THE TIMES in London Relations with the European Union may deteriorate
further with the disclosure that successive foreign secretaries have used MI6 to spy on Britain's European partners.

Confirmation of the widely held suspicion that Britain's intelligence network had been eavesdropping on Brussels, Paris and Bonn comes only days after Prime Minister Tony Blair took over the EU presidency.

Former Labour foreign secretary Lord Owen has said MI6 provided intelligence material before key negotiations in Europe.

Lord Hurd of Westwell, foreign secretary under Margaret Thatcher and John Major, also admitted as much. Robin Cook, the incumbent, pointedly refused to deny it.

They are all interviewed in the documentary, How To Be Foreign Secretary, to be broadcast in Britain tomorrow.

Lord Hurd said: "Intelligence reports on some occasions are valuable and on some occasions crucial."

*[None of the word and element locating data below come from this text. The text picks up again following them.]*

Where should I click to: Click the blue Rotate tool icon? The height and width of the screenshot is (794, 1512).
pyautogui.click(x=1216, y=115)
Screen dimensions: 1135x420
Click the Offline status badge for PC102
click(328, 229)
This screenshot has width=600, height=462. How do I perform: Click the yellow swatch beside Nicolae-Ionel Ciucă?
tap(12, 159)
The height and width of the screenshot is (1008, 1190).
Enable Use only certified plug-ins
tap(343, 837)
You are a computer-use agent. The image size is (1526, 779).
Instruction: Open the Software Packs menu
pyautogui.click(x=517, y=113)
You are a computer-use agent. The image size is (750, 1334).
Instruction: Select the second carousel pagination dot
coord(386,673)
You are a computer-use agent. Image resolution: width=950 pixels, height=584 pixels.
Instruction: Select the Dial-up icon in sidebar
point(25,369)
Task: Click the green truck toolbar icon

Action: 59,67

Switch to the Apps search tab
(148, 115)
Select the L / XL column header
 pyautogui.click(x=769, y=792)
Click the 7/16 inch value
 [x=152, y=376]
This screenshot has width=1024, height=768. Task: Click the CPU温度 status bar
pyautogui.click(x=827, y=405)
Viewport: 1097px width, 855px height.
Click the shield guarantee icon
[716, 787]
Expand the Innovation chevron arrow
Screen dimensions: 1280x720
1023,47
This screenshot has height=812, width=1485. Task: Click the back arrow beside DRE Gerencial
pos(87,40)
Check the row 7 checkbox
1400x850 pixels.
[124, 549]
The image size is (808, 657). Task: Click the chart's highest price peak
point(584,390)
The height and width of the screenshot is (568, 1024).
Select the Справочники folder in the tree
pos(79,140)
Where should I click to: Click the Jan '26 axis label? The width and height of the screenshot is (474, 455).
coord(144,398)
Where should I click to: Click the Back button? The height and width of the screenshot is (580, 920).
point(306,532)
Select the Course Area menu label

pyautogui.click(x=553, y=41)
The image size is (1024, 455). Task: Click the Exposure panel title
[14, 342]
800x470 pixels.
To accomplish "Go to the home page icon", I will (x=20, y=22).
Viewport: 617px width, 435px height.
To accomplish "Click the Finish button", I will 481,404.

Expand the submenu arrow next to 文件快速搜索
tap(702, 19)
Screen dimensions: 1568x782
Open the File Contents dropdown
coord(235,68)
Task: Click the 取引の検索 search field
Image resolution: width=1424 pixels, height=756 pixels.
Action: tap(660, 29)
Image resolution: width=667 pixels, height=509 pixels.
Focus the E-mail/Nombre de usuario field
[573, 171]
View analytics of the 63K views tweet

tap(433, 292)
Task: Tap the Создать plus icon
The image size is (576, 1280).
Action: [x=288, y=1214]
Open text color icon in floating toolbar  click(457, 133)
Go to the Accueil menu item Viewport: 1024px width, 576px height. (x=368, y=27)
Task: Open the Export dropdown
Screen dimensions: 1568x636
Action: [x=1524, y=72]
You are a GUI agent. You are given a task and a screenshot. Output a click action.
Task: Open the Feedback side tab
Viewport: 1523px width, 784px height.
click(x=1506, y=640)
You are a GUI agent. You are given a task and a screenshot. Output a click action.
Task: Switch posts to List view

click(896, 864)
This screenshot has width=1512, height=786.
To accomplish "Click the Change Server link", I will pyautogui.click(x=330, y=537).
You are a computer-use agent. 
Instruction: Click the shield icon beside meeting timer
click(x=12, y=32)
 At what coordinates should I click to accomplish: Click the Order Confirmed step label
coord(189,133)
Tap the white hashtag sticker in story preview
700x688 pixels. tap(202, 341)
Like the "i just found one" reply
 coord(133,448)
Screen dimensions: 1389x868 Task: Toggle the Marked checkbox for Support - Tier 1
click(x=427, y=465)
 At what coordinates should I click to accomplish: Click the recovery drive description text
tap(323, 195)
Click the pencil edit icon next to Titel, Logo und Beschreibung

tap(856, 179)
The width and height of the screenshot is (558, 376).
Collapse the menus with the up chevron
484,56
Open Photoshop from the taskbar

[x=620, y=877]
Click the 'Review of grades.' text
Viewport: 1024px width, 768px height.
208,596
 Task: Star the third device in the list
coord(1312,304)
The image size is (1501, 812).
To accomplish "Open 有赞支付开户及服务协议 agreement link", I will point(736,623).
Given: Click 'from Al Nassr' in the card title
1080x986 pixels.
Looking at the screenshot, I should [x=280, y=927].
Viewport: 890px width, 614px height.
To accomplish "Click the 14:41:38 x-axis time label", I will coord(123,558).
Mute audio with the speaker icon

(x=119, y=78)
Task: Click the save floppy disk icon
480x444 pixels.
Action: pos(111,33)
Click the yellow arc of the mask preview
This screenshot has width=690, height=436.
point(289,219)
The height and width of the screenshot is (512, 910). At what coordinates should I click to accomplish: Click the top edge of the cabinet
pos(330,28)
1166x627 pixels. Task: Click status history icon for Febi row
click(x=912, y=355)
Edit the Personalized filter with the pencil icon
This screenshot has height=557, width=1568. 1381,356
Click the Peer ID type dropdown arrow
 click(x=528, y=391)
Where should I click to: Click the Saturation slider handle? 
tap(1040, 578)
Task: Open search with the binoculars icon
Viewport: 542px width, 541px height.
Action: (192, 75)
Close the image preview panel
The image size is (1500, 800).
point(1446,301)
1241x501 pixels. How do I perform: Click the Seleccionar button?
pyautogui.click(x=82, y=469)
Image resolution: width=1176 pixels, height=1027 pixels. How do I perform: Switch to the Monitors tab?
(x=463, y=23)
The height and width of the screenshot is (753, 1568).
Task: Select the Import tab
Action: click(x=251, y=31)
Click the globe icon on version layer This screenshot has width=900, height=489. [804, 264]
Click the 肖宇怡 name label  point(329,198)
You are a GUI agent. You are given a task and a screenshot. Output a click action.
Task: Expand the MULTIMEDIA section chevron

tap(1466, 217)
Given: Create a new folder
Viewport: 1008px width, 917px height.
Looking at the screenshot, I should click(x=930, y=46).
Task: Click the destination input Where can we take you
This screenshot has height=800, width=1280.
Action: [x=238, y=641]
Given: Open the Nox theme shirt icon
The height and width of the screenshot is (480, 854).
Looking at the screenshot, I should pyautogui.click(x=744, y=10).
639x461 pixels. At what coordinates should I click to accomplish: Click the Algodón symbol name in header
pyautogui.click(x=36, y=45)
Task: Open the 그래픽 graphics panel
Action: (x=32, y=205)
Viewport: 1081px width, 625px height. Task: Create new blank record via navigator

Lord Owen, asked if he had made use of MI6 when he was foreign secretary, said: "A bit," adding that he had been uncomfortable about it. "I think you have to be very careful once you join the EU. These are friends and allies."

Lord Renwick, former British ambassador to Washington, recalled countless meetings in Paris with his French counterparts. "I cannot believe that they have spied on me in any circumstances. They wouldn't do that, would they?"

Asked whether he had spied on them, he laughed and said: "That is a separate question. You will have to ask whoever."

Mr Cook, asked whether he had sanctioned spying on his EU counterparts, said: "I am sorry I cannot talk about that . . . it is secret information. We never
discuss that."

The programme features six former foreign secretaries who reveal the demands of one of the most glamorous posts in government. "This would be a great job, if it weren't for the bloody foreigners," one complains.

"Intelligence reports on some occasions are valuable and on some occasions crucial."